Advanced computational methods can predict the regulatory network of AmMYB308:

• Motif-based scanning:

  • Develop position weight matrices from experimentally verified binding sites

  • Scan the Antirrhinum genome for occurrences of AC elements (AC-I: ACCTACC, AC-II: ACCAACC, AC-III: ACCTAAC)

  • Filter candidates based on conservation across related species

  • Prioritize genes with multiple binding sites within 1.5 kb of the transcription start site

• Comparative genomics:

  • Identify orthologs of known MYB308 targets from related species

  • Compare expression patterns of putative targets with AmMYB308 expression (inverse correlation expected for repressors)

• Network inference:

  • Integrate transcriptome data from wild-type and MYB308-modified plants

  • Apply machine learning algorithms to predict direct and indirect targets

  • Use gene ontology enrichment to identify biological processes regulated by AmMYB308

• Structural modeling:

  • Generate homology models of AmMYB308 DNA-binding domain

  • Perform molecular docking with potential binding sites

  • Predict binding affinity changes for variant sequences

For validation, prioritize genes involved in anthocyanin and lignin biosynthesis pathways, including homologs of 4CL, CAD, ANS, and DFR, which have been shown to be regulated by MYB308 in tobacco .

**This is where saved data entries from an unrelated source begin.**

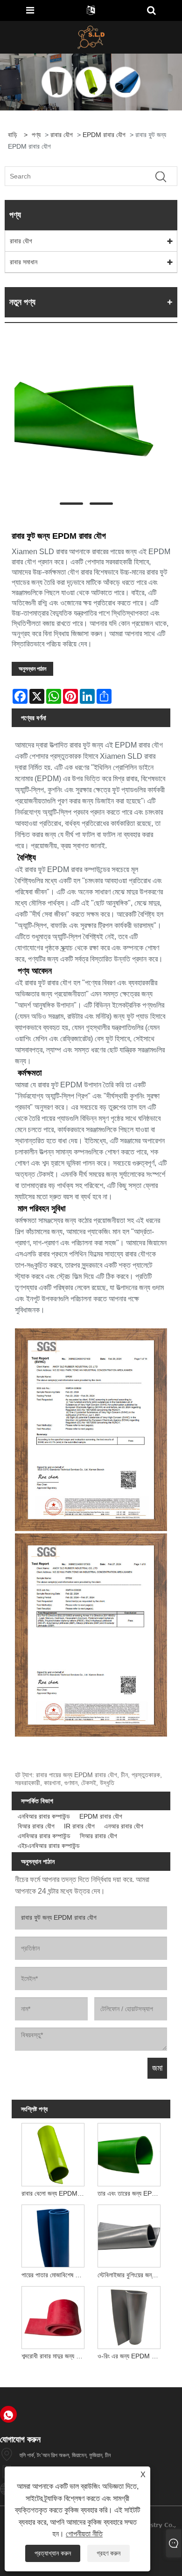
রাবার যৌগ (61, 134)
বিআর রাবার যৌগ (36, 1826)
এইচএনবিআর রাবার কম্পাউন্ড (49, 1845)
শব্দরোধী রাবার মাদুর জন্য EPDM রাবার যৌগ (54, 2356)
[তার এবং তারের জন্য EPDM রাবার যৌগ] (129, 2153)
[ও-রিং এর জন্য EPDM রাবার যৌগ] (129, 2315)
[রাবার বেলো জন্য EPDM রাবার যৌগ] (53, 2153)
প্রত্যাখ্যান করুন (53, 2553)
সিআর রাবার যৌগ (98, 1836)
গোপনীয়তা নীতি (84, 2534)
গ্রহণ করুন (108, 2553)
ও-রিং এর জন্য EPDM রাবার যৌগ (131, 2356)
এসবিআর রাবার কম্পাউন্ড (44, 1836)
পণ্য (36, 134)
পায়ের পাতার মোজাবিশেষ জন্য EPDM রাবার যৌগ (54, 2275)
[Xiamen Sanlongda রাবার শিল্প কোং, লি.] (91, 37)
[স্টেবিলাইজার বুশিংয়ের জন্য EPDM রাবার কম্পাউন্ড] (129, 2234)
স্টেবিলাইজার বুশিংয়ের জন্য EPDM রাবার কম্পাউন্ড (131, 2275)
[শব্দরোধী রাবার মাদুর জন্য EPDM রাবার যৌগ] (53, 2315)
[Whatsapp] (8, 2414)
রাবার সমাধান (23, 262)
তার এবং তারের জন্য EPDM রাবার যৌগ (131, 2193)
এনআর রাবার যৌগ (123, 1826)
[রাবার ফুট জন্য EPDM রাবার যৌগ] (86, 419)
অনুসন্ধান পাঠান (32, 669)
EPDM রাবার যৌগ (104, 134)
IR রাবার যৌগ (79, 1826)
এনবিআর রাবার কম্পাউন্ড (44, 1816)
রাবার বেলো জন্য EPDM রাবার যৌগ (54, 2193)
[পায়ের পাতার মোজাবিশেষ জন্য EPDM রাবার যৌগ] (53, 2234)
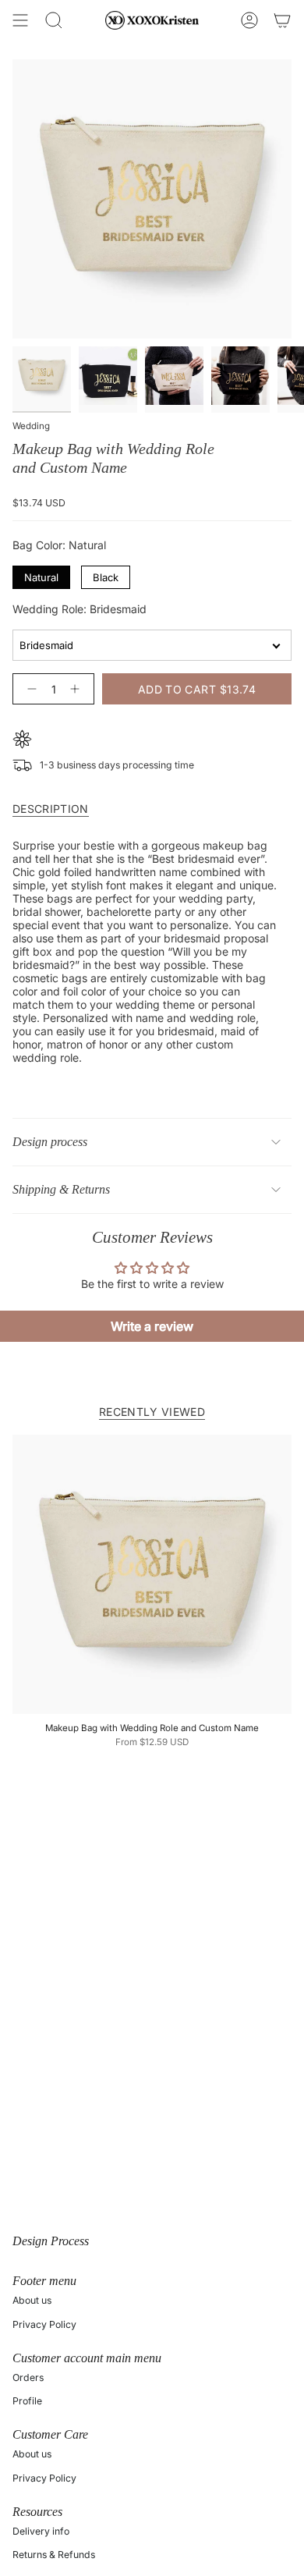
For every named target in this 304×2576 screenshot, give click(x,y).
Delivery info (40, 2531)
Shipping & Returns (61, 1189)
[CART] (282, 20)
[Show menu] (20, 20)
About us (31, 2300)
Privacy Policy (44, 2324)
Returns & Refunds (53, 2554)
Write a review (152, 1326)
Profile (27, 2401)
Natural (41, 575)
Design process (49, 1141)
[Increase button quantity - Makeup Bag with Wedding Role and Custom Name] (78, 688)
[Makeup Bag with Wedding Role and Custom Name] (152, 1574)
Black (106, 575)
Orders (28, 2377)
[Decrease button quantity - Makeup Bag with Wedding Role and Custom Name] (28, 688)
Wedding (31, 425)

Evolutionary and Comparative Analysis

Based on studies of homologous MYB proteins, AmMYB308 likely influences plant defense responses through regulation of phenylpropanoid metabolism:

• Pathogen resistance mechanisms:

  • Regulation of phenolic compound production, which serve as defensive barriers

  • Modulation of lignin biosynthesis affecting cell wall reinforcement

  • Influence on ROS (reactive oxygen species) accumulation during infection

• Stress response pathway interactions:

  • Potential regulation of phenylpropanoid-derived antimicrobial compounds

  • Cross-talk with hormonal signaling pathways involved in defense

  • Control of cell wall fortification under stress conditions

In studies with NtMYB308, overexpression of this repressor increased susceptibility to fungal pathogens like Alternaria solani, while CRISPR-edited knockout plants showed enhanced resistance. The reduced lignin content in overexpression plants rendered them more susceptible to pathogen attacks, while mutant plants with higher phenolic content displayed improved resistance .

This suggests that AmMYB308 likely serves as a regulatory node connecting developmental processes with stress responses, where its repression might be alleviated under pathogen challenge to allow increased production of defensive compounds through the phenylpropanoid pathway.